Each of the conditional claims in the above modus ponens arguments is a summary of a lengthy and complex line of reasoning by Aquinas and can be broken down further into a series of conditional claims of the following form:

(P1) If there exists a being with property W, then there exists a being with properties W & X.

(P2) If there exists a being with properties W & X, then there exists a being with properties W & X & Y.

(P3) If there exists a being with properties W & X & Y, then there exists a being with properties W & X & Y & Z.

Therefore:

(P4) If there exists a being with property W, then there exists a being with properties W & X & Y & Z.

(P5) If there exists a being with properties W & X & Y & Z, then God exists.

Therefore:

(CC) If there exists a being with property W, then God exists.

Aquinas provides reasoning in support each of the conditional claims in this more complex argument, but he does so OUTSIDE of the Five Ways passage.  Thus, MOST of the reasoning that Aquinas provides in support of the existence of God is OUTSIDE of the Five Ways passage.

This means that Kreeft and Tacelli (and many others as well) have completely misunderstood Aquinas’ argument(s) for the existence of God and have only touched upon a small portion of the actual reasoning that Aquinas puts forward for the existence of God in Summa Theologica.
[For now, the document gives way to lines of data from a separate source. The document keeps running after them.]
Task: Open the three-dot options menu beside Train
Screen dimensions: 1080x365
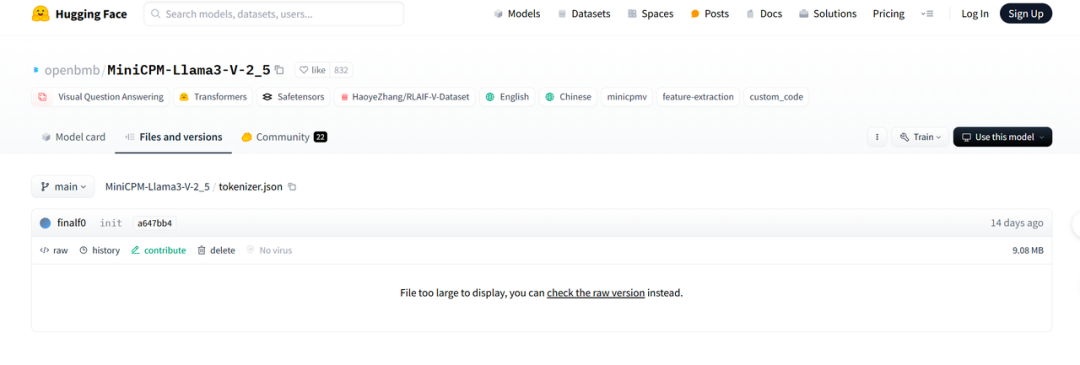Action: pyautogui.click(x=876, y=137)
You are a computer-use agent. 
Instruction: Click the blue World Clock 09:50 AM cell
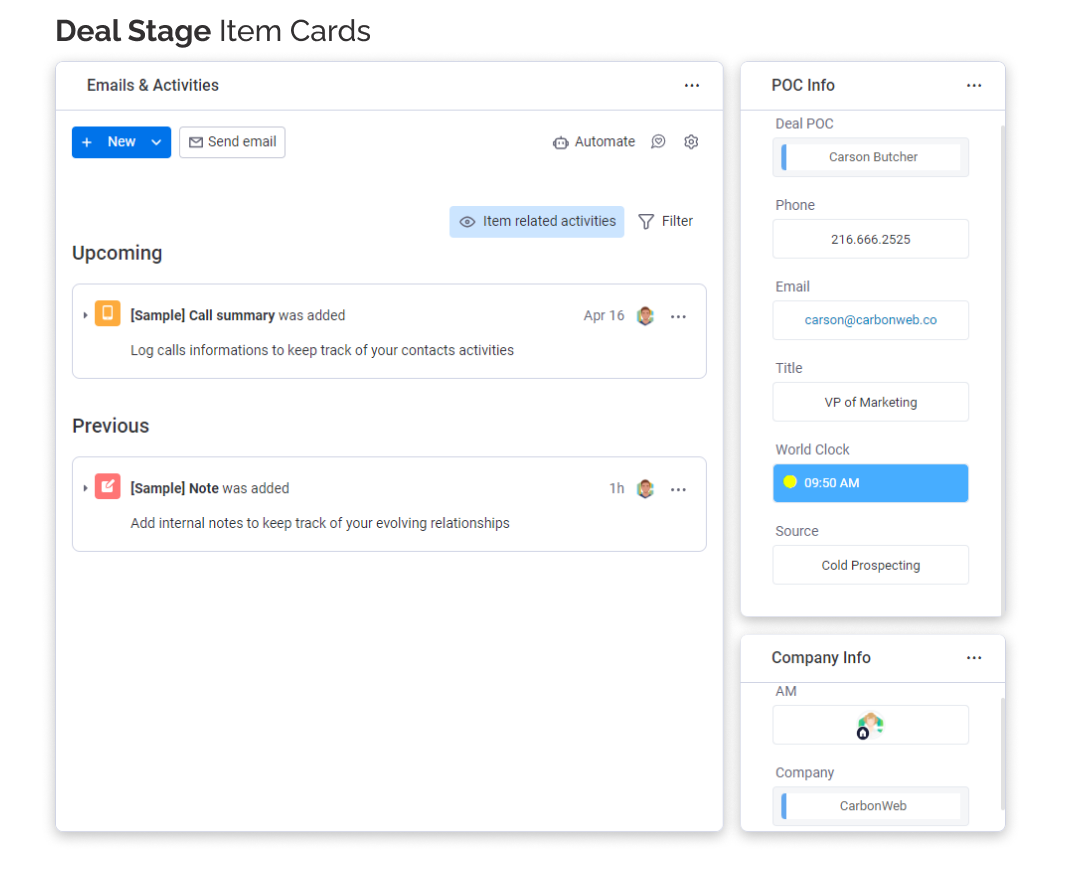pyautogui.click(x=870, y=483)
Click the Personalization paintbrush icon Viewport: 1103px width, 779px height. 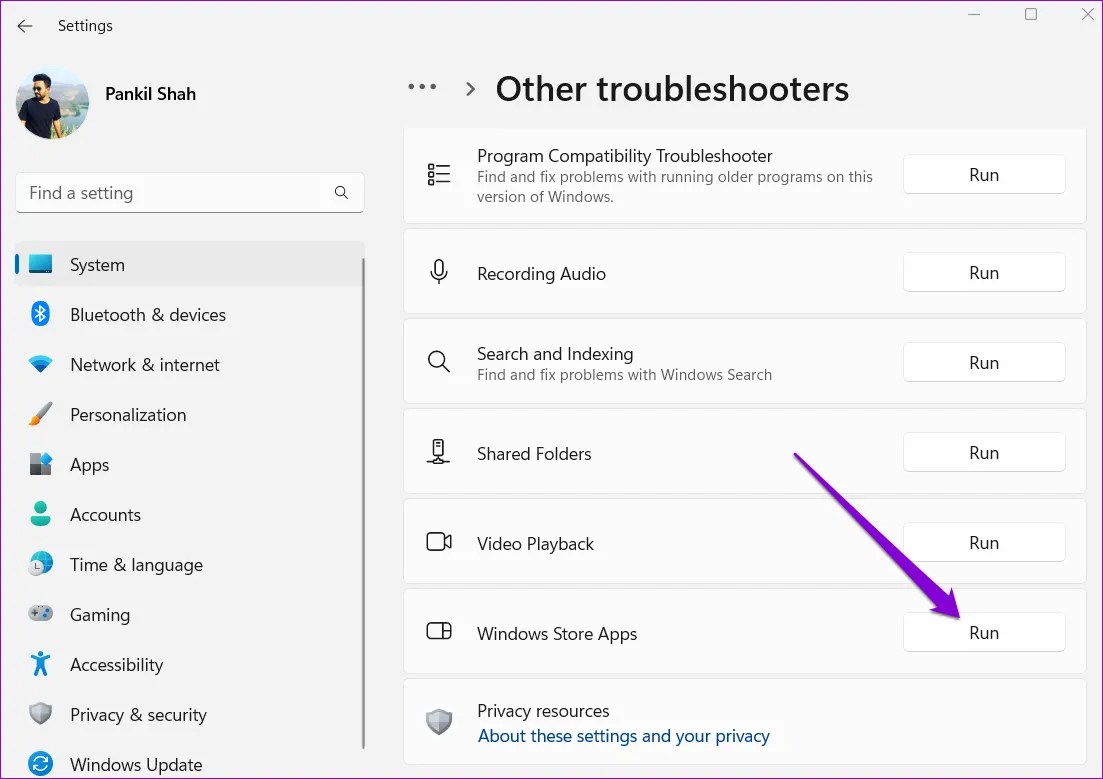40,415
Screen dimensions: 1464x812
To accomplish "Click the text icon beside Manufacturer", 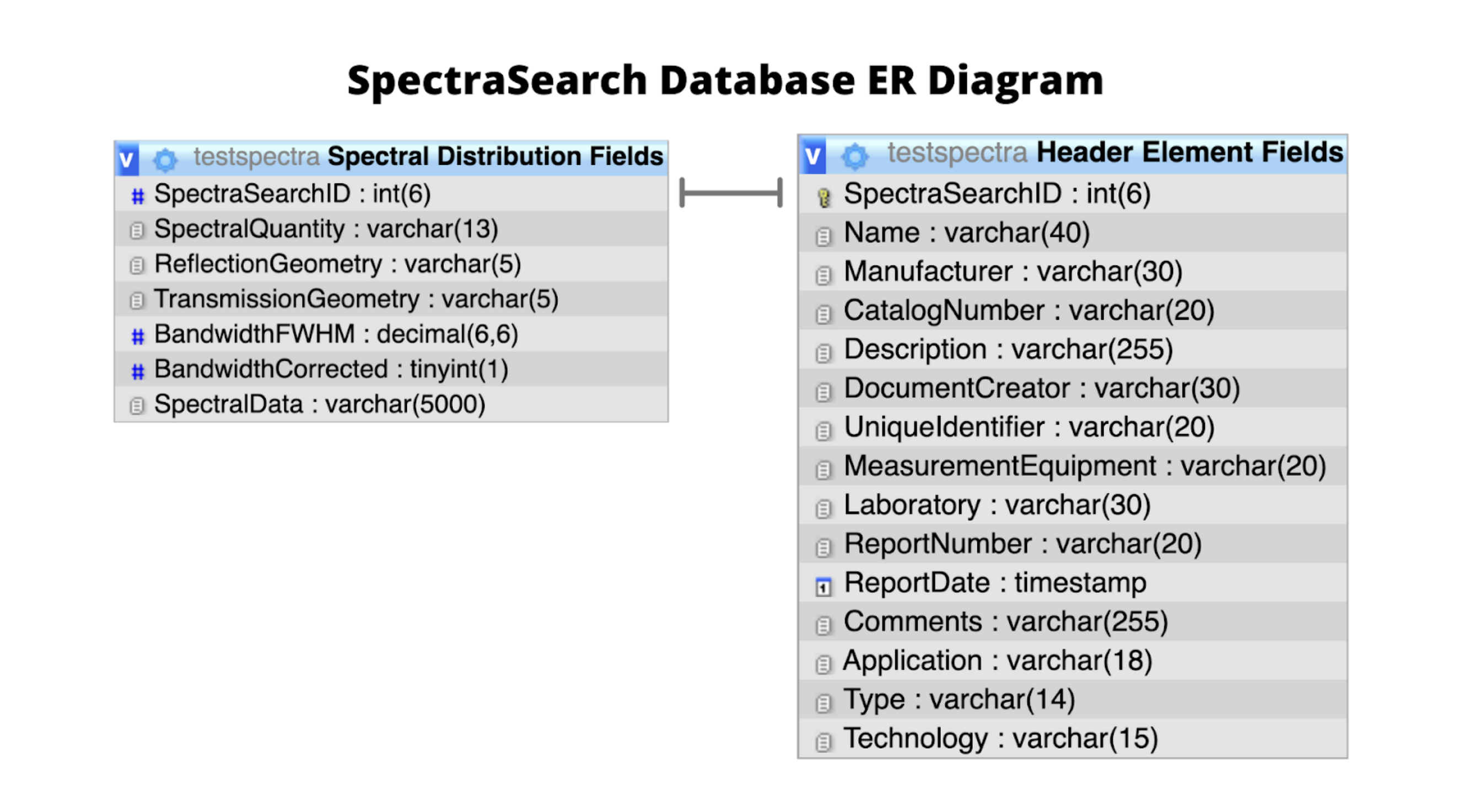I will pyautogui.click(x=823, y=275).
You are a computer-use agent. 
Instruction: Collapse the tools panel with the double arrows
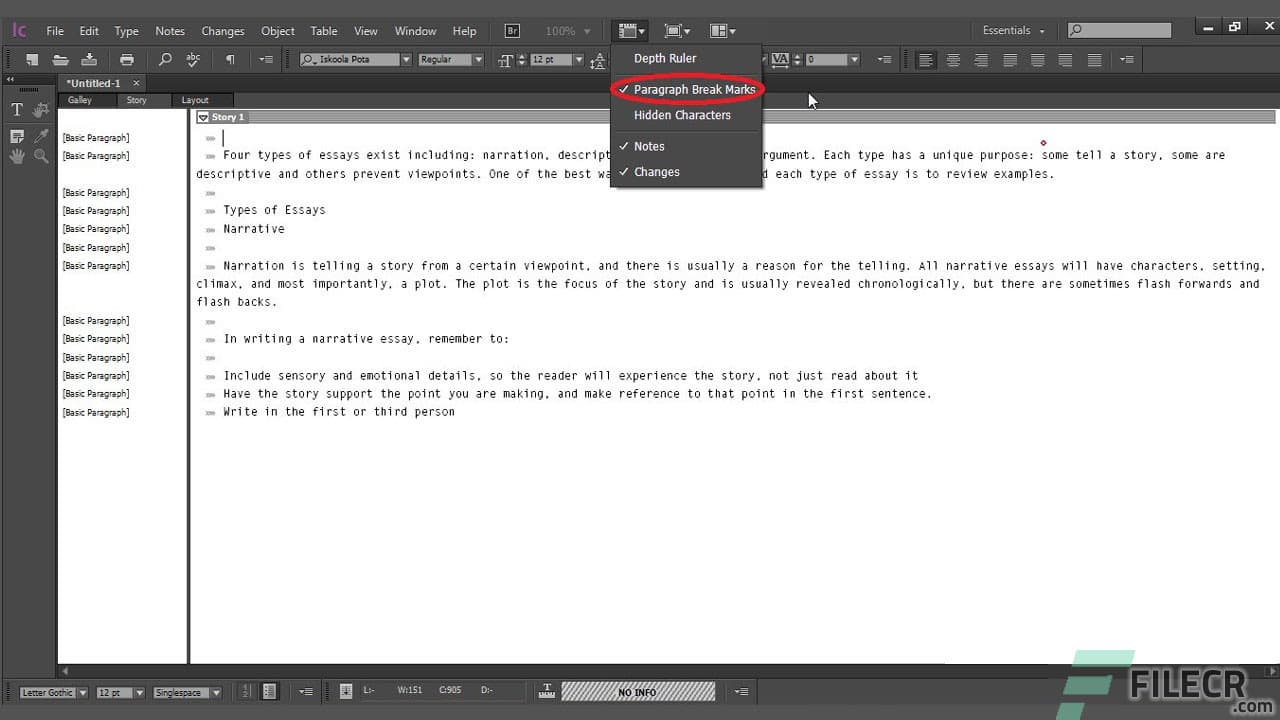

Given this point of view, let me re-state and clarify the meaning of the title of this series of posts:

I DON’T CARE about the first five arguments in Chapter 3 of HCA by Peter Kreeft and Ronald Tacelli, because those arguments are gross distortions and serious misunderstandings of the actual argument(s) for the existence of God given by Aquinas in Summa Theologica.

HOWEVER, I am very much interested in the actual argument(s) that Aquinas gives for the existence of God in Summa Theologica, and I plan to study his reasoning on this issue more closely and then present it in greater detail in future installments of this series.